While riding to the airport with the venerable William F. Buckley last year, I had occasion to ask him a question on my mind: “What one thing do you think the rising generation of conservatives must accomplish in the 21st century?” He replied, “Why that’s a rather broad question.” Then he sat, silent, for several moments, pondering the matter. When he stepped out to board his plane, he told me: “I hope you find the answer to that question.”
That’s when I realized that we must answer our own questions – that our generation is part of an old story, and that our acceptance of a role in the story is ours to determine.
As part of an old inheritance, young conservatives face an old task anew. We must rally to the foundations of our free society. And to do that, young conservatives must wage a conversation about the future.
The modern conservative conversation is only a few generations old. Buckley’s generation took a major role by launching the intellectual ascendancy of conservatism in the middle of the 20th century. Barry Goldwater and Ronald Reagan were members of that generation.
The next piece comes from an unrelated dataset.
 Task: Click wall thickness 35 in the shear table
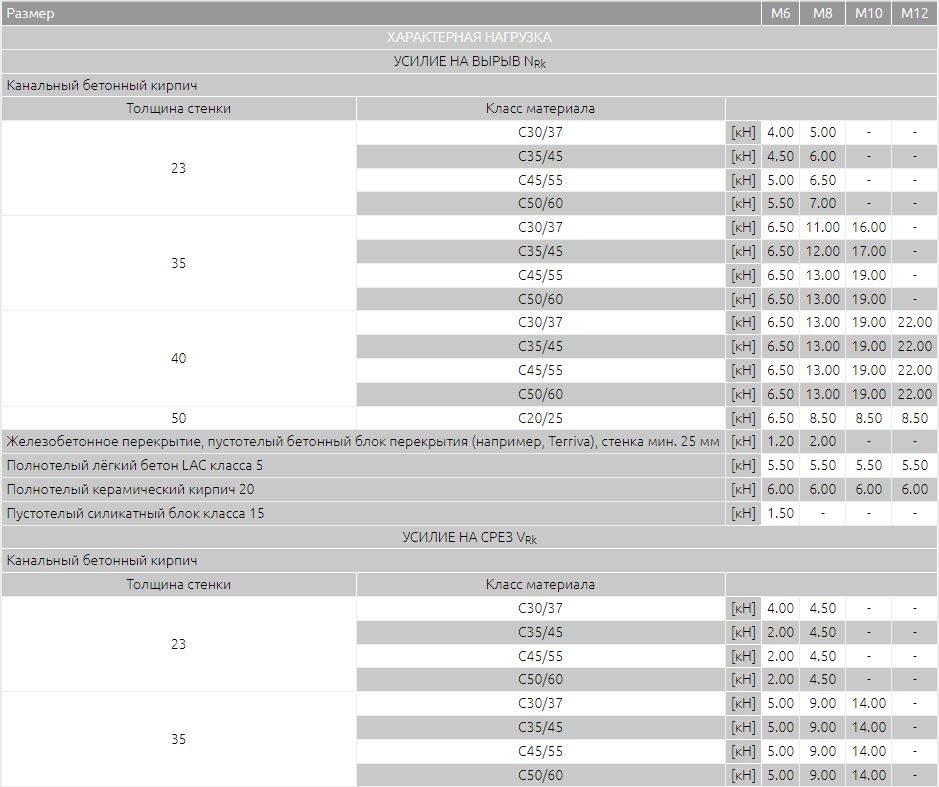point(178,739)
It was at Buckley’s Sharon Estate in Connecticut that Young Americans for Freedom was founded in 1960. The young people involved in that movement became the second generation of modern conservatives.
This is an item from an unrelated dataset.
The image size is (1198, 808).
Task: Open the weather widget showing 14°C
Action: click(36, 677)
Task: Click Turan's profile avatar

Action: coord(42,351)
In 1984, a group of young conservatives gathered every Wednesday evening at the Heritage Foundation in Washington, D.C., to discuss the future of conservatism. They called themselves the Third Generation Project. “The greatest achievements of the First and Second Generations seem to have been to discredit liberalism intellectually and to contain its political advance,” Benjamin Hart wrote in a summary of the Third Generation Project. “The task of the Third Generation is to begin to ‘roll back’ on all fronts the liberal conquests of the last half century.” Many of the young people who went to those Heritage meetings 22 years ago are today prominent leaders in politics and culture.
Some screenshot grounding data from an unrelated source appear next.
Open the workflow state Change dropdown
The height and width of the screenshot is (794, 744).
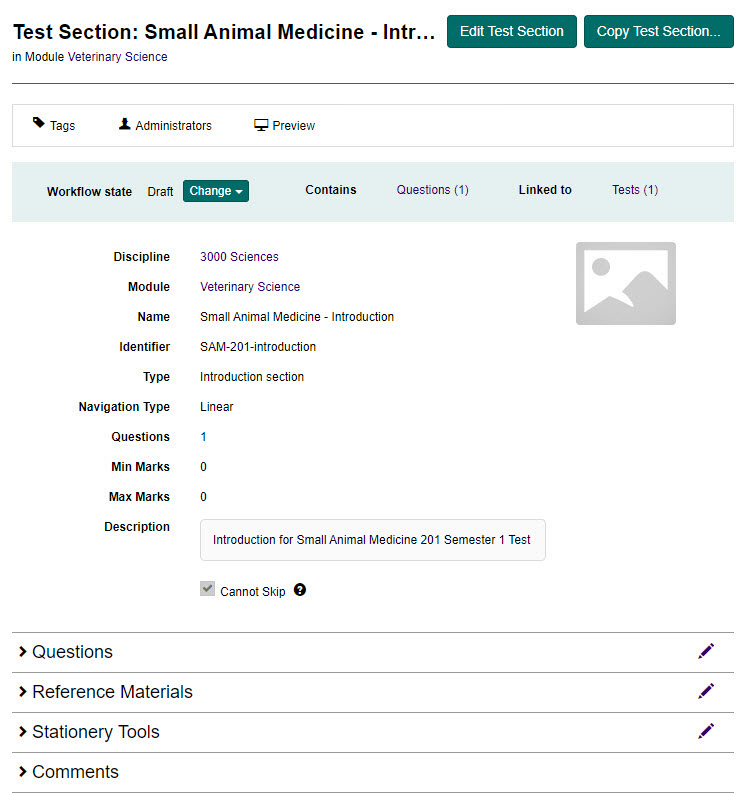[x=215, y=191]
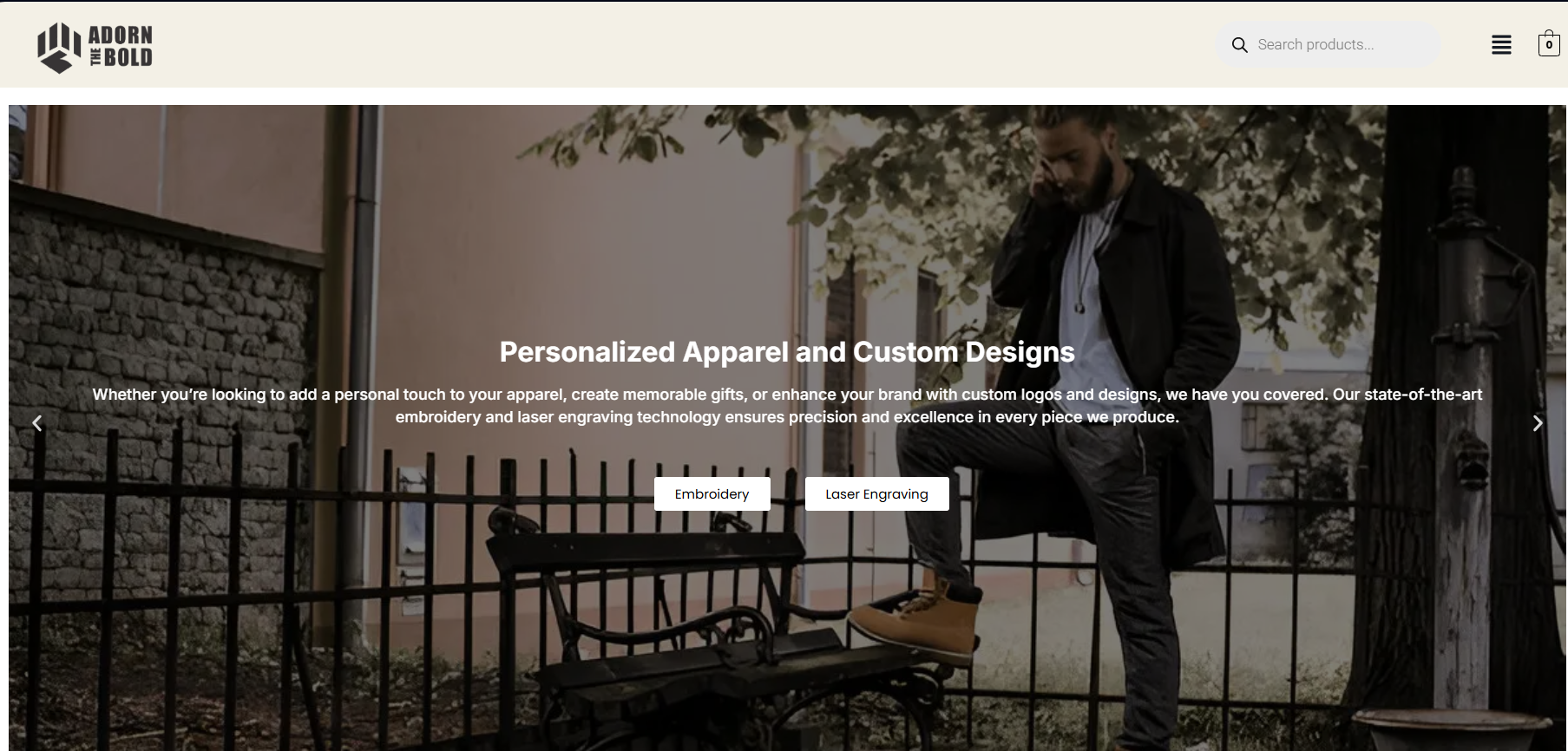The height and width of the screenshot is (751, 1568).
Task: Click the cart item count number zero
Action: pos(1549,45)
And a fourth generation is waiting in the wings. The fourth generation is special because it is the vanguard of the larger generation. There is a generational shift now taking place – toward truth, toward moral and economic conservatism, toward civility, toward purpose. President Bush called it in his State of the Union Address a “quiet transformation” and a “revolution of conscience.” I like to call the young Americans – now in high school and college, and emerging into the workforce and manning the frontlines in Iraq – Reagan’s Children. Born during the presidency of Ronald Reagan, Reagan’s Children are increasingly determined to restore the nation to foundational principles.
So it is time for a conversation about the rising generation.
A significant part of that conversation will take place on the blogosphere.
Last month, Reagan’s Children Blog was launched to engage young conservatives in the critical dialogue. Ben Shapiro, Brendan Steinhauser, Francisco Gonzalez, Christopher Flickinger, Charles Ganske, Patrick Bell, Ryan Walsh, Christian Hartsock and I have joined to blog about where our generation is headed.
What battles confront us today, and what lie ahead? Where must we look to find hope, and how can we best spend our young days in service of the highest ideals? What does it mean to be a conservative in the 21st century? Where stand the aging hippies? How will our generation confront the Social Security crisis? What will become of abortion and immigration in our time? These are among the questions before us.
Blogging is a chief feature of the Internet revolution. It may serve as a tool for good or for evil. It may cheapen ideas or it may reintroduce the best ideas in fresh and wonderful ways. It may help to topple graying establishments or make new ones.
Reagan’s Children Blog will aim to partake of a revolution for good, to hash about the stronger proofs that America will survive intact.
And Reagan’s Children Blog will aim to broaden the conversation beyond itself. Already this has been happening, but it must roll to a boil. Our generation needs writers in every medium, speakers, teachers, youth leaders, mentors, parents – all who care to perpetuate the dream of America must join in the dialogue about Reagan’s Children.
For there is, I am convinced, a generational shift unfolding unlike anything since the late 1960s. Only this time, the shift is largely a reaction to that previous revolution. It is a conservative revolution.